DULUTH, Georgia, Sept. 29, 2021 (Gephardt Daily) — Larry H. Miller Dealerships will be sold to the Georgia-based Asbury Automotive Group for $3.2 billion, it was announced Wednesday.
Asbury Automotive Group is one of the largest automotive retail and service companies in the United States, while the Larry H. Miller Group of Companies is the eighth largest dealer group in the U.S., according to an LHMGC press release.
“Larry H. Miller Dealerships is one of the most respected automotive dealer groups in the United States with a strong culture and stewardship mentality,” said David Hult, Asbury’s president and chief executive officer. “This acquisition is a unique opportunity to rapidly expand Asbury’s presence into these desirable, high-growth western markets with strong accretion from day-one, with this impressive group and its rich history.

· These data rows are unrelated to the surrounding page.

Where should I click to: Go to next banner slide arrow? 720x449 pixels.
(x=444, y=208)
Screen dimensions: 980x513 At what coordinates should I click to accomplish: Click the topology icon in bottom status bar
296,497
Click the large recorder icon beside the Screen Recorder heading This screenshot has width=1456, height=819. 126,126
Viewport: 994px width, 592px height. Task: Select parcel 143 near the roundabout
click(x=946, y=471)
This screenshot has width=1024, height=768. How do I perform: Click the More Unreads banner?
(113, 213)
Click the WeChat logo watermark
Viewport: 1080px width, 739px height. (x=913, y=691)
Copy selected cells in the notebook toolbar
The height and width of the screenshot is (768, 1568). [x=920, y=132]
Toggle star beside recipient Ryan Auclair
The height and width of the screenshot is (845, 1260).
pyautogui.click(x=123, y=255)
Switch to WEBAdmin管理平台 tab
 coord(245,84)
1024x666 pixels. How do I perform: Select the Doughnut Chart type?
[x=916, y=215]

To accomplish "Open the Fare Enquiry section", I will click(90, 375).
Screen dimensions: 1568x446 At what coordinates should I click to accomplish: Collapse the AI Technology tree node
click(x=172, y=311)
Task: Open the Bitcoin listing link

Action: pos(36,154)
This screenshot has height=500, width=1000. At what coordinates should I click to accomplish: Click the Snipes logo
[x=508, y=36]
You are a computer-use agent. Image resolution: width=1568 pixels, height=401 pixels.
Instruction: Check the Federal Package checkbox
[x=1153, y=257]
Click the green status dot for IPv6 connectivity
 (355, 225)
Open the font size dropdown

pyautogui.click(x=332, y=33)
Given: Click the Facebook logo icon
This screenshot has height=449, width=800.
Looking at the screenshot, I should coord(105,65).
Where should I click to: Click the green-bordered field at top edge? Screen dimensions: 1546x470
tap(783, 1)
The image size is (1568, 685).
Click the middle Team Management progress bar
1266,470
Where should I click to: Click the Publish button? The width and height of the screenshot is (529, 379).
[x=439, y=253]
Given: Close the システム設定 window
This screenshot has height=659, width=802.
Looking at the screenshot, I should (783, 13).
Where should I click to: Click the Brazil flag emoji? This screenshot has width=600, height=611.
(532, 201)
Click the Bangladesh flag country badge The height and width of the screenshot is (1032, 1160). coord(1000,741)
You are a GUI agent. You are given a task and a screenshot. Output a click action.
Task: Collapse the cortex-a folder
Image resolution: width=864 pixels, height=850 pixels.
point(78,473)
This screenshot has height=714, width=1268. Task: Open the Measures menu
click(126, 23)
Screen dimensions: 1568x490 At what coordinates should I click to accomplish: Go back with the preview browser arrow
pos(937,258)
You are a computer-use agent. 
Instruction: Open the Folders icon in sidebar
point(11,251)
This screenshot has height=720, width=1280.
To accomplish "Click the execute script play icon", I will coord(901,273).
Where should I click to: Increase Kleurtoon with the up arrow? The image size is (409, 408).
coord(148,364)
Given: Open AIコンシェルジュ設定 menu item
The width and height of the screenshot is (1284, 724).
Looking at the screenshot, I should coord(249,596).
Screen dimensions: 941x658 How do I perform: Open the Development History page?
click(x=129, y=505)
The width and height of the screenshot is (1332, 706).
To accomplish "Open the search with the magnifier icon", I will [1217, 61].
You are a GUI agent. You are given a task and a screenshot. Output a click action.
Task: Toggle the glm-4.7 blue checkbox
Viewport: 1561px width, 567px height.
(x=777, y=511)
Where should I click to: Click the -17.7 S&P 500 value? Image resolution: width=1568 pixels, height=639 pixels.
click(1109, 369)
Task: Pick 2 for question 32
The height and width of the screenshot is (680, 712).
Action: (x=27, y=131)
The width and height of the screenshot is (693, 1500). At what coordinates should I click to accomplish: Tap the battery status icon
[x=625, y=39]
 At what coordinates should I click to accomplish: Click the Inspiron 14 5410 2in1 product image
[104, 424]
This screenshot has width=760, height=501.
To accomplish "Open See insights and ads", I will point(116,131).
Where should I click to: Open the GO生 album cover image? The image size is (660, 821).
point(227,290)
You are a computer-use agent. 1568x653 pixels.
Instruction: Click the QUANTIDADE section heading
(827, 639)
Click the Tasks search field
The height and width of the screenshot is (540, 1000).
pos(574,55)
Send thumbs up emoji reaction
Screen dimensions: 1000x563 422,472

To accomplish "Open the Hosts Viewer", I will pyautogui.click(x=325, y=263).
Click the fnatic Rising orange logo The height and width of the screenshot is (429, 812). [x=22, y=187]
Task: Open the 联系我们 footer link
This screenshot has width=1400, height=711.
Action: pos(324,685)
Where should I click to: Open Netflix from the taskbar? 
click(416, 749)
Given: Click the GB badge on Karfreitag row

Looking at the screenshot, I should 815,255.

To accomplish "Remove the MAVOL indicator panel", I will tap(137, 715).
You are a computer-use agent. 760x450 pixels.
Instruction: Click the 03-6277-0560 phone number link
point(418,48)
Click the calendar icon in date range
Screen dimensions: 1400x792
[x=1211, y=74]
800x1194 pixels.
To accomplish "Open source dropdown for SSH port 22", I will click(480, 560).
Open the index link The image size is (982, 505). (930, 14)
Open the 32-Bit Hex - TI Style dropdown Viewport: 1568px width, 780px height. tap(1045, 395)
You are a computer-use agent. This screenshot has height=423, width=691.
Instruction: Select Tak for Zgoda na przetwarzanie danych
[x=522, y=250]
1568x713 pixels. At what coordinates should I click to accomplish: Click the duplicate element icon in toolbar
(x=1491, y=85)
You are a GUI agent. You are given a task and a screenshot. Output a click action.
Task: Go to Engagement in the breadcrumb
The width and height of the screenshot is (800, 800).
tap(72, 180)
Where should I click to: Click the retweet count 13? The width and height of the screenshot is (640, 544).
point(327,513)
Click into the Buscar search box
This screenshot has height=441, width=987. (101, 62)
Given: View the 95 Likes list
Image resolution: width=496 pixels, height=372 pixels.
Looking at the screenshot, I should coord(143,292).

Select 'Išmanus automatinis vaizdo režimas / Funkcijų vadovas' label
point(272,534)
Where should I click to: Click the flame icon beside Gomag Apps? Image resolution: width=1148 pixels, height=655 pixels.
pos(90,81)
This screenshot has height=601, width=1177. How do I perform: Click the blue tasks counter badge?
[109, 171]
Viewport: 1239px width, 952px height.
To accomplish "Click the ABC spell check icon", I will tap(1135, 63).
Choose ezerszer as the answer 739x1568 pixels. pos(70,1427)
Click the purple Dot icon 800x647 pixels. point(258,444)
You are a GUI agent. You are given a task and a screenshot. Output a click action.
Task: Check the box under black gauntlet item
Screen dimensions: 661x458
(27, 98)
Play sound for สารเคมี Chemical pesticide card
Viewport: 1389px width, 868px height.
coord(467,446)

“Larry H. Miller Dealerships is a well-run operation with long tenured employees and a senior leadership team equaling over 5,300 passionate team members, all of whom have had a part in building and carrying forward the legacy that Larry H. and Gail Miller founded over 42 years ago. We are thrilled to grow our presence in these states that we believe have appealing economic and demographic growth opportunities while broadening our geographic reach.”
Hult added: “This acquisition will further diversify our total portfolio mix and add approximately $5.7 billion in expected annualized revenues, which positions us well to execute our five-year plan to generate $20 billion in annual revenue by 2025. With these acquisitions, we will exceed our previously published five-year target for mergers and acquisitions within the first year of the plan. We will continue to seek acquisitions that fit our culture and strategy.”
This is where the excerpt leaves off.